Joining a PPO plan feels like gaining patients. What the contract doesn’t highlight is how much of every dollar you earn, you immediately hand back. The arithmetic is worse than most dentists realize, and for many practices, it’s been silently compressing their margins for years.

In an ADA Health Policy Institute poll in late 2025, more than half of all dentists listed insurance, specifically low reimbursement rates and delayed or denied payments, as one of their top concerns heading into 2026. The data underneath that frustration is clear: analysis of the ADA 2023 Dental Fees Survey shows PPO write-offs for participating providers average 30–40% across the board. That means a practice billing $1.2 million in production may collect as little as $720,000 after contractual adjustments before a single overhead expense is paid.
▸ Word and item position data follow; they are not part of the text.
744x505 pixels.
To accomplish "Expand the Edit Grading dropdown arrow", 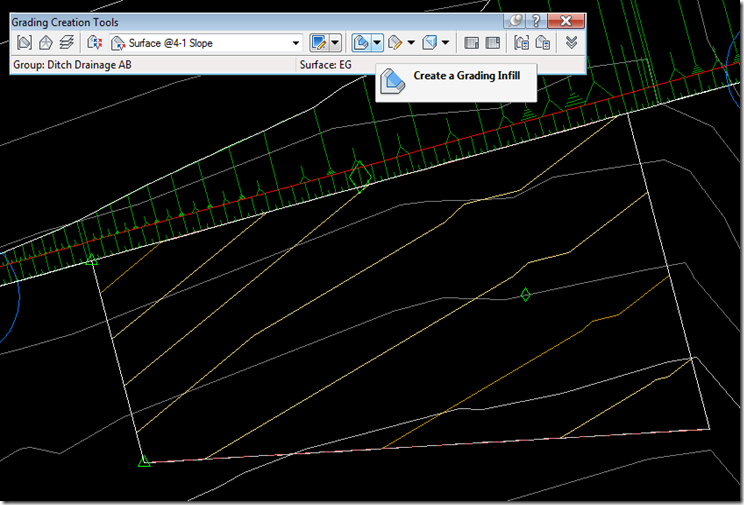I will click(x=411, y=43).
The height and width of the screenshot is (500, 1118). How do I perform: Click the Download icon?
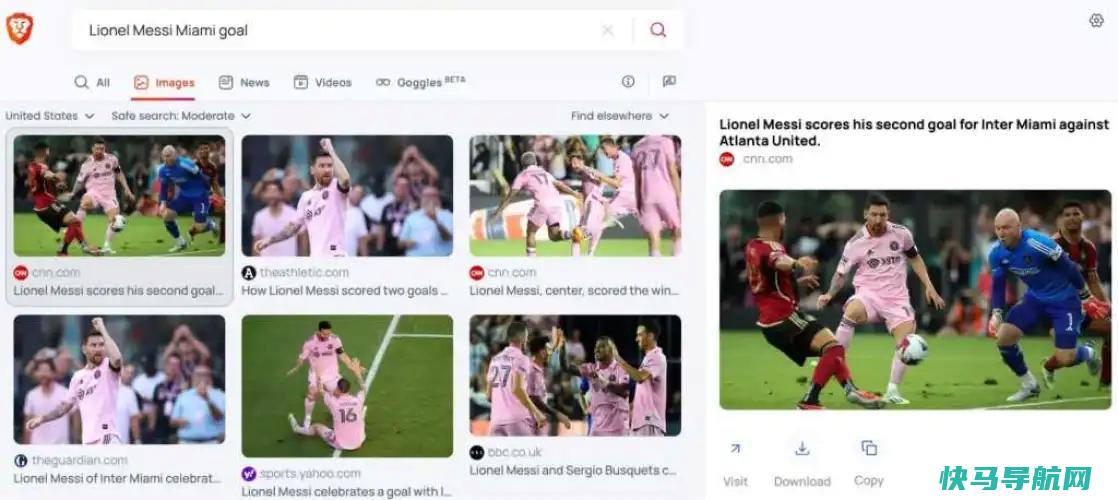pyautogui.click(x=802, y=449)
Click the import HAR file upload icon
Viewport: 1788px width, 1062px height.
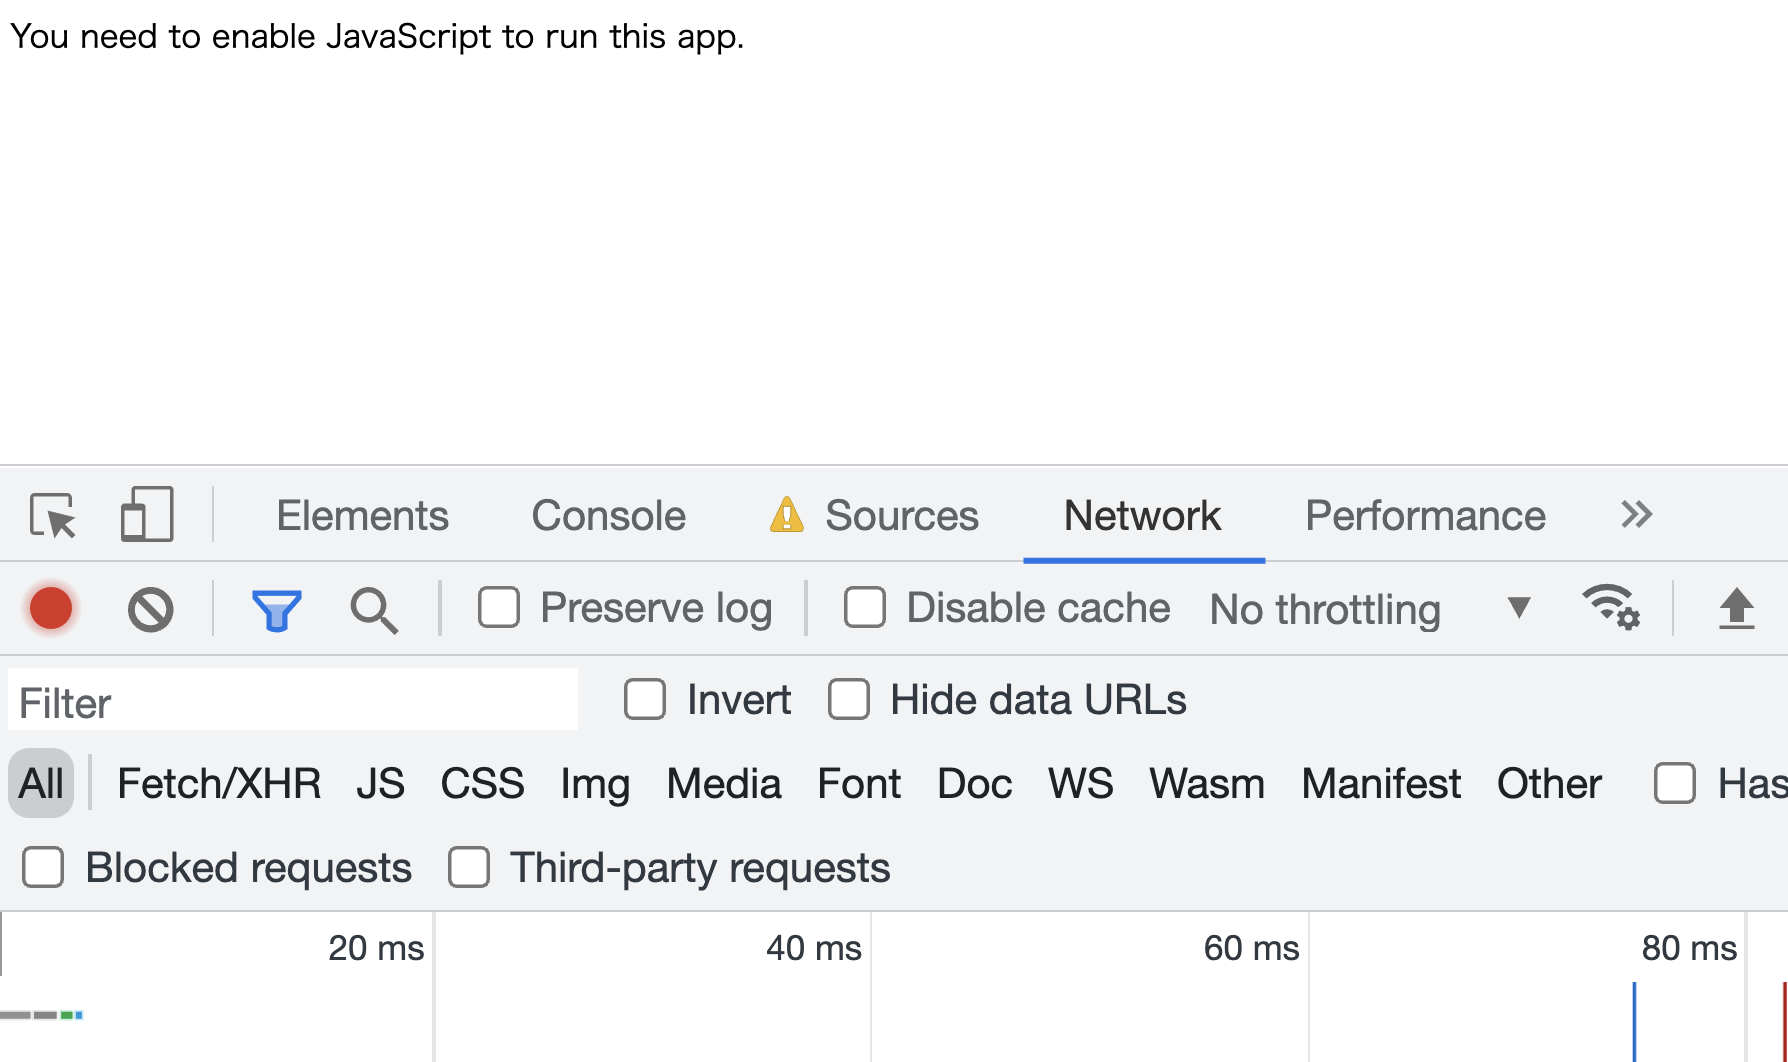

What makes this especially frustrating is that PPO fee schedules are rarely updated on their own. Carriers set reimbursement rates and leave them in place for years, sometimes a decade, while your lab costs, staff wages, and supply expenses climb every year. The result is a slow compression of your margin that’s easy to miss in any single month but devastating when you run the numbers across five years of participation. A crown that was marginally profitable at your 2018 contracted rate may be actively losing you money at today’s overhead levels. That’s not a hypothetical, it is the situation a significant portion of in-network practices are currently in without realizing it, because they have never sat down and run the math on what their contracted fees actually cover after expenses.

The ADA recommends that dentists always submit their full UCR fee, not the contracted rate, so they can clearly see their actual write-off by payer. Once you know that number per carrier, you can make informed decisions. Anything above 20% write-off on a given payer warrants a renegotiation conversation first. Most PPO contracts are negotiable, and most dentists never try. The process is straightforward: pull your top procedure codes by volume, calculate what a 10–15% fee increase on those codes would mean annually, and submit a written fee renegotiation request to the carrier’s provider relations department. Carriers negotiate most readily when you can show high volume, a clean submission record, and low claims complexity. Give it 60–90 days. If they decline or offer less than 5%, the picture becomes much clearer.

A growing number of practices are also exploring in-house membership plans as parallel infrastructure for uninsured patients — typically $300–$400 per year, covering two cleanings and an exam at cost. Platforms like Membersy and BoomCloud let you stand one up quickly. These plans generate predictable recurring revenue, remove the claims cycle entirely, and consistently produce patients with higher treatment acceptance rates than insurance-dependent patients. For practices considering dropping a PPO network, having a membership plan in place first significantly reduces the patient retention risk of making that move.